Lately, news relating to torture has been greeted by a collective yawn. On Jan. 31, German prosecutors issued a warrant for the arrest of 13 CIA operatives involved in the illegal abduction of Khaled Masri, a German citizen who was taken to Afghanistan for a little "alternative" interrogation — and then unceremoniously abandoned in Albania when the CIA realized that it had grabbed the wrong guy. On Feb. 16, an Italian court indicted 26 U.S. intelligence operatives and contractors accused of kidnapping an Islamic cleric and taking him to Egypt, where, he says, he was tortured.

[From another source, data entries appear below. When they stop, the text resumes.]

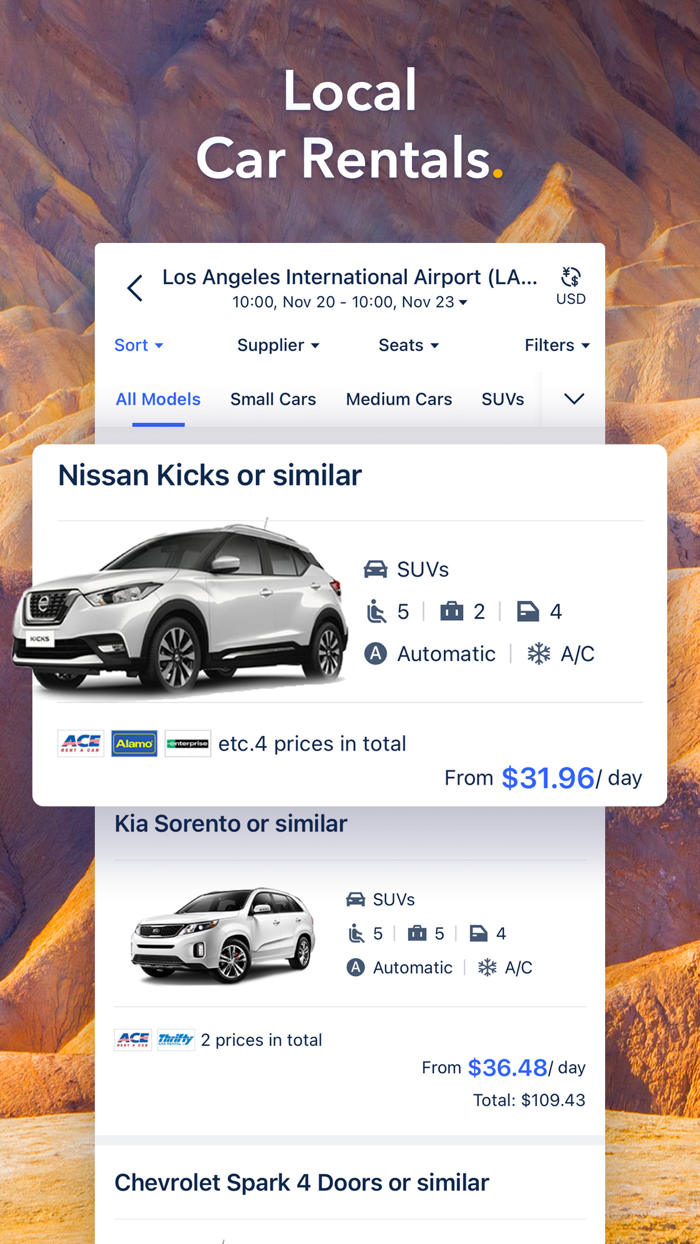Open the Seats dropdown
Screen dimensions: 700x1244
(x=408, y=345)
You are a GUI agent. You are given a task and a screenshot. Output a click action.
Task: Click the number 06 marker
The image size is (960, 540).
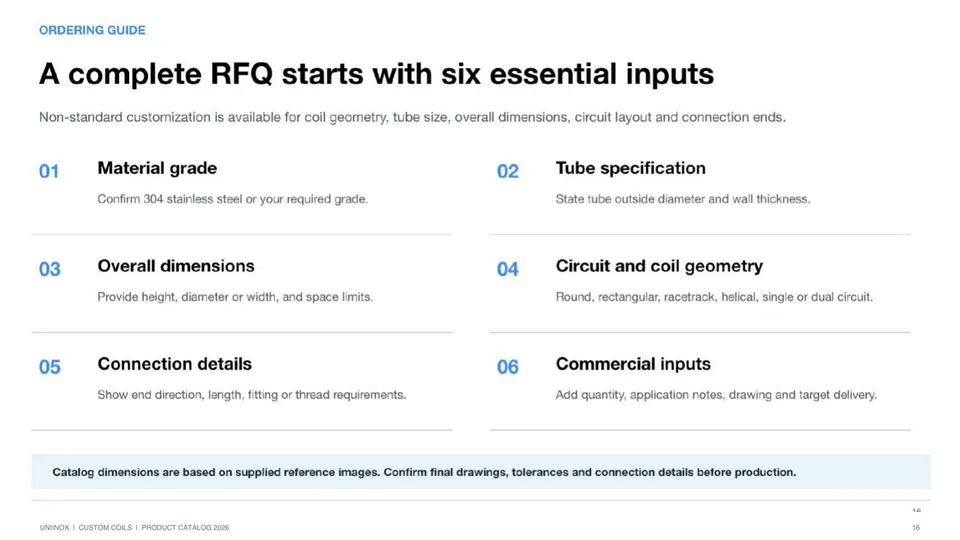pyautogui.click(x=508, y=367)
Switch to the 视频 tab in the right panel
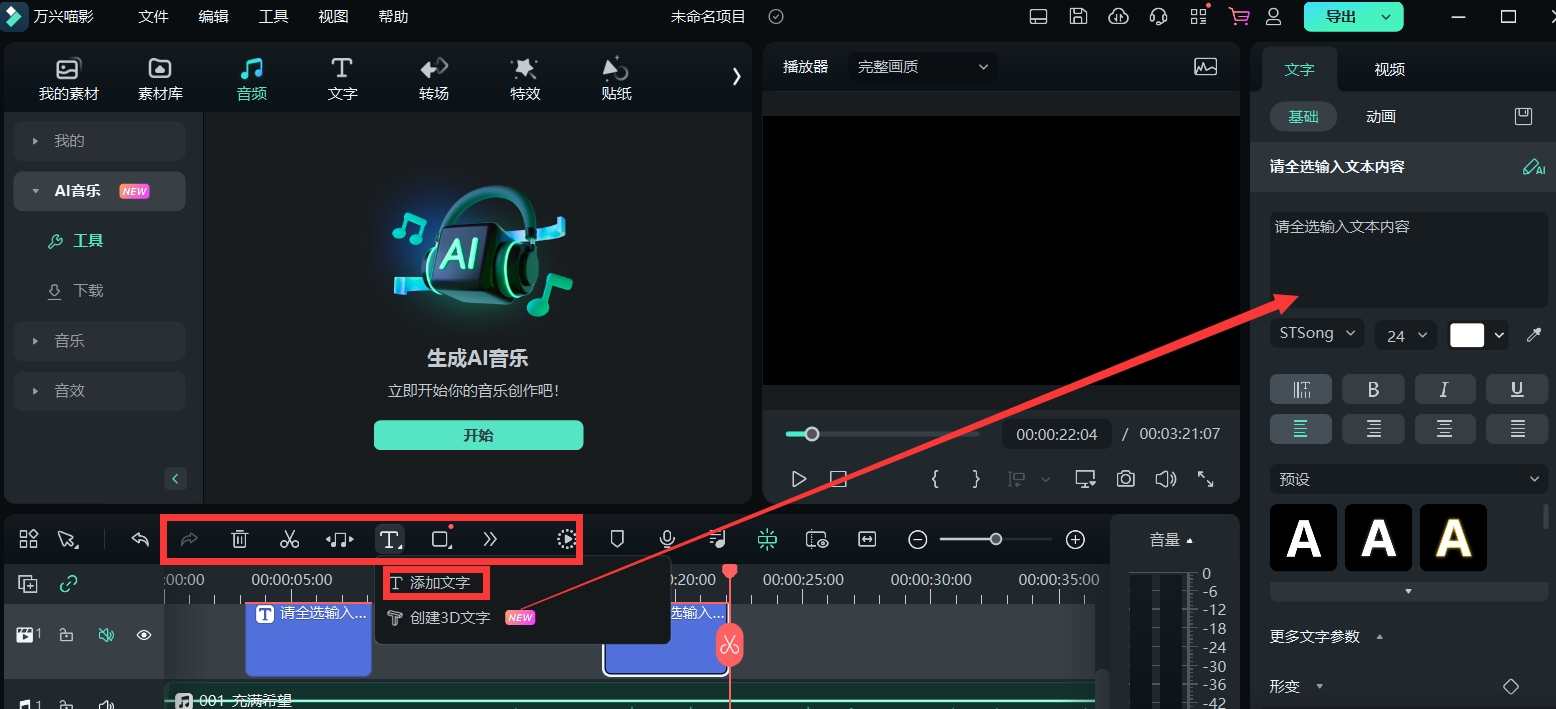This screenshot has width=1556, height=709. (1389, 69)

It should be huge news when two of our European allies demand the arrest of U.S. government agents — but these stories were rapidly superseded on the front pages by news of Anna Nicole Smith's embalming and matters of similarly pressing national interest. (This newspaper learned the names of several of the indicted officials but declined to print them "because they have been charged only under their aliases.")
If you need any more evidence that the American public has gotten blasé about torture, consider the hit Fox action drama "24." The show featured 67 torture scenes during its first five seasons, and most of those depicted torture being used by "heroic" U.S. counter-terror agents.

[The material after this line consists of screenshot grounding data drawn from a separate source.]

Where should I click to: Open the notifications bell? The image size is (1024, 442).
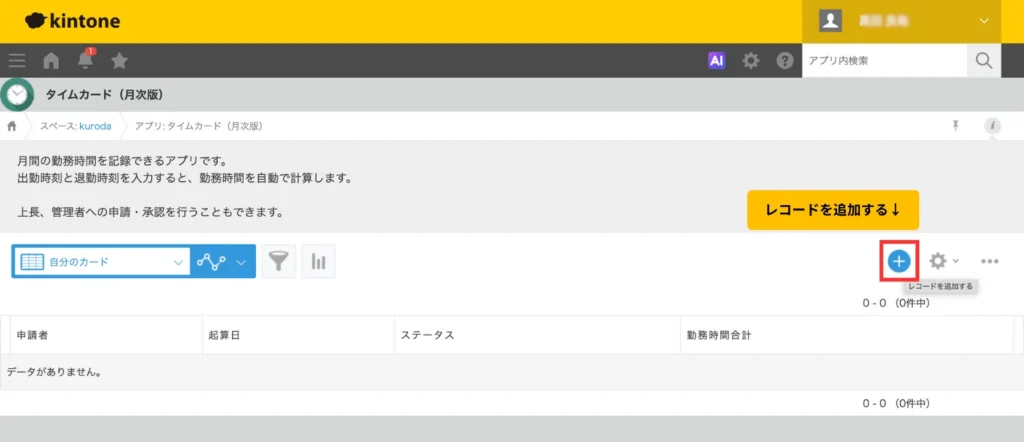tap(86, 61)
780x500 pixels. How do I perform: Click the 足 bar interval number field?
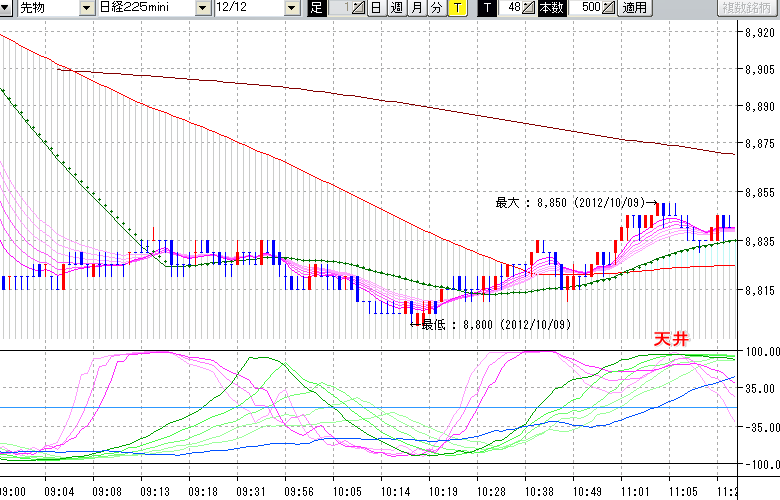[x=341, y=9]
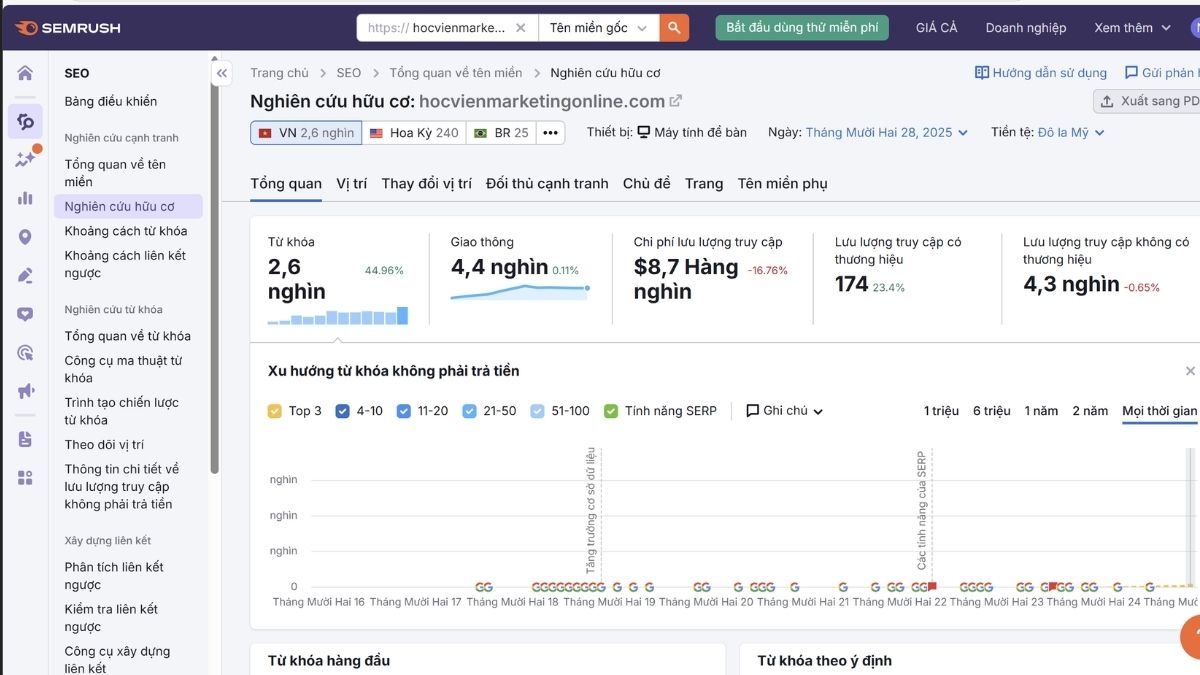This screenshot has width=1200, height=675.
Task: Open the Ghi chú dropdown
Action: coord(785,410)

In this week's New Yorker, Jane Mayer reported on the efforts of human rights groups, interrogation experts and military leaders to persuade the show's producers to stop glamorizing torture. A few days after her story was posted on the New Yorker's website, executive producer Howard Gordon announced that "24" will indeed have fewer torture scenes in the future — but not because of the complaints. The reason for the shift? Torture "is starting to feel a little trite," Gordon explained. "The idea of physical coercion or torture is no longer a novelty or surprise."
We've come a long way since 1630, when John Winthrop, first governor of the Massachusetts Bay Colony, told the settlers on the Arabella that "we must consider that we shall be as a city upon a hill. The eyes of all people are upon us." If we failed to live up to the high standards we set for ourselves, warned Winthrop, "we shall be made a story and a by-word through the world."